O ministro é relator de duas arguições de descumprimento de preceito fundamental (ADPFs 754 e 756) que tratam da compra de vacinas — e serão analisadas pelo Plenário em 16 de dezembro. Nelas, Lewandowski votou para determinar que o Governo Federal apresente, em 30 dias, um plano detalhado de vacinação contra a doença.
A corte também vai analisar duas ações diretas de inconstitucionalidade que tratam da obrigatoriedade de vacinação contra a Covid-19. A previsão é de que a sessão seja virtual, com início em 11 de dezembro e término em 18 de dezembro. Vale registrar que o presidente Jair Bolsonaro declarou, em suas redes sociais, que o governo vai oferecer a vacina para toda a população “de forma gratuita e não obrigatória”.
Repercussão
O advogado José Roberto Cortez, sócio fundador da banca Cortez Advogados, entende que “é de imposição moral e merecedora de total apoio” a iniciativa do Conselho Federal da OAB. “Como bem ressalta a OAB na peça inicial, há dispositivo legal, desde maio último, autorizando em caso excepcional a utilização do medicamento desde que, se não reconhecido no Brasil, tenha sido por órgão acreditado no exterior”, enfatiza.
A advogada constitucionalista Vera Chemim vai na mesma linha. “Tais pedidos são justificados em face da flagrante omissão e atraso das autoridades federais competentes em planejar e executar ações voltadas para a prevenção contra o coronavírus, como, principalmente, em elaborar um plano nacional de imunização efetiva da população”, argumenta.
Sobre o pedido de financiamento do plano de imunização com os recursos arrecadados pela “lava jato”, ela entende que serão, sim, destinados para este fim, conforme já se decidiu no próprio Tribunal em passado recente.

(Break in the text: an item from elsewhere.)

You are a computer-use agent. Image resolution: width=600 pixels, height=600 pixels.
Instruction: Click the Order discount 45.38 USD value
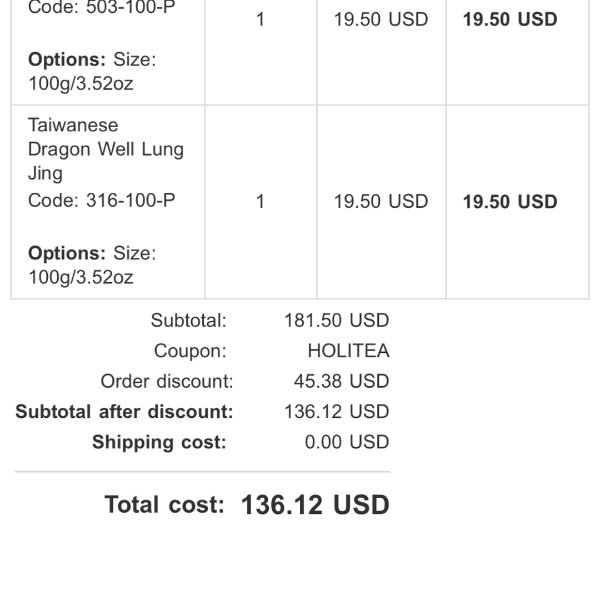click(x=341, y=381)
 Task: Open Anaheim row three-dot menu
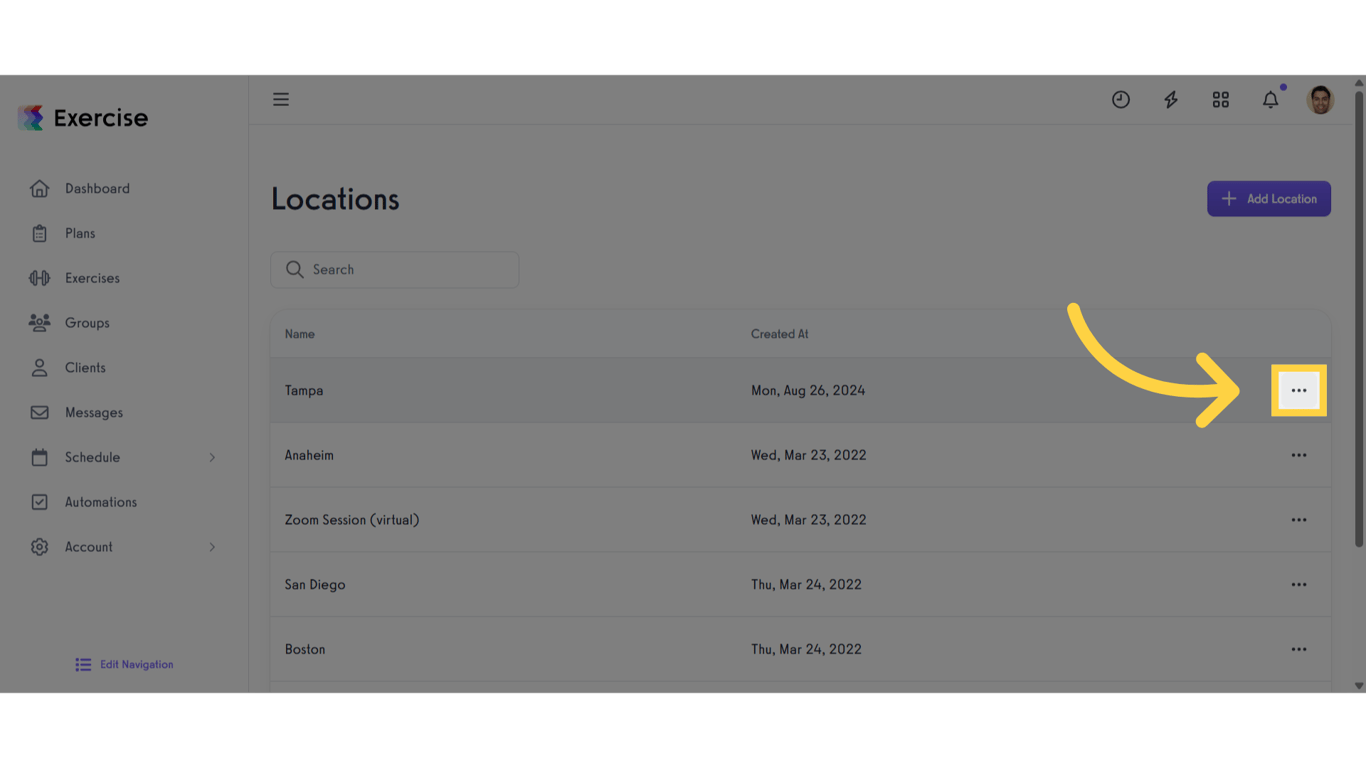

Para o especialista em Direito Administrativo Marcus Vinicius Macedo Pessanha, do Nelson Wilians Advogados, o controle judicial das políticas públicas de saúde é uma tendência cada vez mais presente, em especial diante do cenário de expansão da quantidade de infectados e mortos pela Covid-19. “O estabelecimento de um plano de vacinação com previsão de datas, abrangência geográfica e quantitativos a serem atendidos deve ser disponibilizado à população como manifestação efetiva dos direitos e garantias fundamentais coletivos mais básicos”, destaca.
O advogado constitucionalista Adib Abdouni considera que “os sólidos fundamentos contidos na petição inicial da OAB autorizam, diante da importância da matéria e da emergência de saúde pública decorrente do surto do novo coronavírus, que se adote, no julgamento da causa, o rito abreviado previsto no artigo 12 da Lei 9.868/1990, com intimação para prestação urgente de informações e remessa direta ao Plenário do STF”.
Já para Saulo Stefanone Alle, do Peixoto & Cury Advogados, a ADPF é o instrumento constitucional próprio para discussão judicial sobre omissões e abusividade na implementação de políticas públicas e, por isso, é tecnicamente cabível no caso concreto. “O debate em torno da velocidade e das iniciativas do governo em matéria tão importante para a sociedade precisa ser enfrentado, de modo técnico e sério, inclusive para amadurecimento da democracia e do Estado de Direito”, conclui.